◆ WHAT YOU SHOULD DO: From the listing below, pick out every line that contains the string "cell" and copy each of those lines.

◆ TASK INPUT:
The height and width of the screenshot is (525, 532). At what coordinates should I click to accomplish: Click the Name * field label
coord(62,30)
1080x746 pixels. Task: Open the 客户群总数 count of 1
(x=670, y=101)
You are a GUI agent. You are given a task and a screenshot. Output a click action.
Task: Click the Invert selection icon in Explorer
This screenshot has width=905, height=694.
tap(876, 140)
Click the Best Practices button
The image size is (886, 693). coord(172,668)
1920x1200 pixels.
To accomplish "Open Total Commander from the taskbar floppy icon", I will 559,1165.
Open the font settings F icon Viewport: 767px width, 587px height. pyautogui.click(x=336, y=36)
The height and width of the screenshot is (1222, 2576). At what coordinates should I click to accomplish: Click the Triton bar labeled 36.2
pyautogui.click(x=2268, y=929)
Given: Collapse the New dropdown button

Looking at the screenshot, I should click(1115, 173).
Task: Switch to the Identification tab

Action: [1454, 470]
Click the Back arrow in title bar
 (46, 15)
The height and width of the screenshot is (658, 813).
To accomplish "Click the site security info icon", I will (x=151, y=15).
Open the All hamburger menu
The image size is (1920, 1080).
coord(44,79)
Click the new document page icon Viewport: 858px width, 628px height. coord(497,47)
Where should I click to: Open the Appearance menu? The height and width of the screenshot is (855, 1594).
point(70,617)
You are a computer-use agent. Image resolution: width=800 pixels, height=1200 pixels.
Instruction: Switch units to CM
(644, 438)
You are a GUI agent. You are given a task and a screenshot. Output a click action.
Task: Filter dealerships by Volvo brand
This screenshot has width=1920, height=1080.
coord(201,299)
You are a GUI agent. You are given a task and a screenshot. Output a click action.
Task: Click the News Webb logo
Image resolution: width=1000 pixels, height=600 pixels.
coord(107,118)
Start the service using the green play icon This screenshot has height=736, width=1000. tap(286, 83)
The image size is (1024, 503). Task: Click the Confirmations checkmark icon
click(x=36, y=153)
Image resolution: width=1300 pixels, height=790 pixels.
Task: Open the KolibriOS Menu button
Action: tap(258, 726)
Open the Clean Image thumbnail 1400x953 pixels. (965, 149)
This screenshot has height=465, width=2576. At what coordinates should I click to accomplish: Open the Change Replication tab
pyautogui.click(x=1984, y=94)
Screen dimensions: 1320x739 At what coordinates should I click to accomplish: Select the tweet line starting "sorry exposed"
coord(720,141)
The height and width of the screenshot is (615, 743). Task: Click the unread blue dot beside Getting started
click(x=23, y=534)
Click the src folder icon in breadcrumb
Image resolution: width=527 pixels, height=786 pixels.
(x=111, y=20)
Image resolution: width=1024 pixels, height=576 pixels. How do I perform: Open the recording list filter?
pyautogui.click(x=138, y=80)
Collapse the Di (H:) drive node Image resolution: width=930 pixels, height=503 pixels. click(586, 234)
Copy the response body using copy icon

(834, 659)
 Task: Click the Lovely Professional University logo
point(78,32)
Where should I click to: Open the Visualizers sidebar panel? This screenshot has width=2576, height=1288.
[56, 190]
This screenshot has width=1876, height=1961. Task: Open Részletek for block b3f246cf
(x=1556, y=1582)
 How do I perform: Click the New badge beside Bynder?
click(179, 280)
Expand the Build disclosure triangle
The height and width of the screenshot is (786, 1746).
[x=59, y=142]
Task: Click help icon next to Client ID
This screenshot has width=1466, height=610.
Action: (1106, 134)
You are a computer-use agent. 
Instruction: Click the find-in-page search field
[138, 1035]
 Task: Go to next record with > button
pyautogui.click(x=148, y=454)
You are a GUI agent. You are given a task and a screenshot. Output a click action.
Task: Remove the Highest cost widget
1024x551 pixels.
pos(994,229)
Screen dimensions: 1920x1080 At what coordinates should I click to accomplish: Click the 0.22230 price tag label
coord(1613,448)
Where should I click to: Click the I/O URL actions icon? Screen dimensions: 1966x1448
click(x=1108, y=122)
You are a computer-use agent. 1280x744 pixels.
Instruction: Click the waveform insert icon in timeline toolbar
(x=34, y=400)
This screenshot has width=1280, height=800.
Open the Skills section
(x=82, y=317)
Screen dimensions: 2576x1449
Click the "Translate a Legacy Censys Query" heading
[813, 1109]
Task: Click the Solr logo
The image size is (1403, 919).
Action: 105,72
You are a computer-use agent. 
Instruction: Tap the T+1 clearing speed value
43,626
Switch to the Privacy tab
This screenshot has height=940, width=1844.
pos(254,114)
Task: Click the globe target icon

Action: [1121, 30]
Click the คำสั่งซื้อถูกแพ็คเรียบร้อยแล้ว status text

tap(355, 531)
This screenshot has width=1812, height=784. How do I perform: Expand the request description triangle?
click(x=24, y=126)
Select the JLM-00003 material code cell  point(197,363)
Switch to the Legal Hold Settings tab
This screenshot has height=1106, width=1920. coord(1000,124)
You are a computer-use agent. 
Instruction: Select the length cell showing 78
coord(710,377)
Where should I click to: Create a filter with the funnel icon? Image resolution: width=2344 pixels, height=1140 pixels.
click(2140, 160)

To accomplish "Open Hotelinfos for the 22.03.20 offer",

◆ FINISHED ANSWER:
Select the JLM-00003 material code cell  point(197,363)
Instruction: Select the length cell showing 78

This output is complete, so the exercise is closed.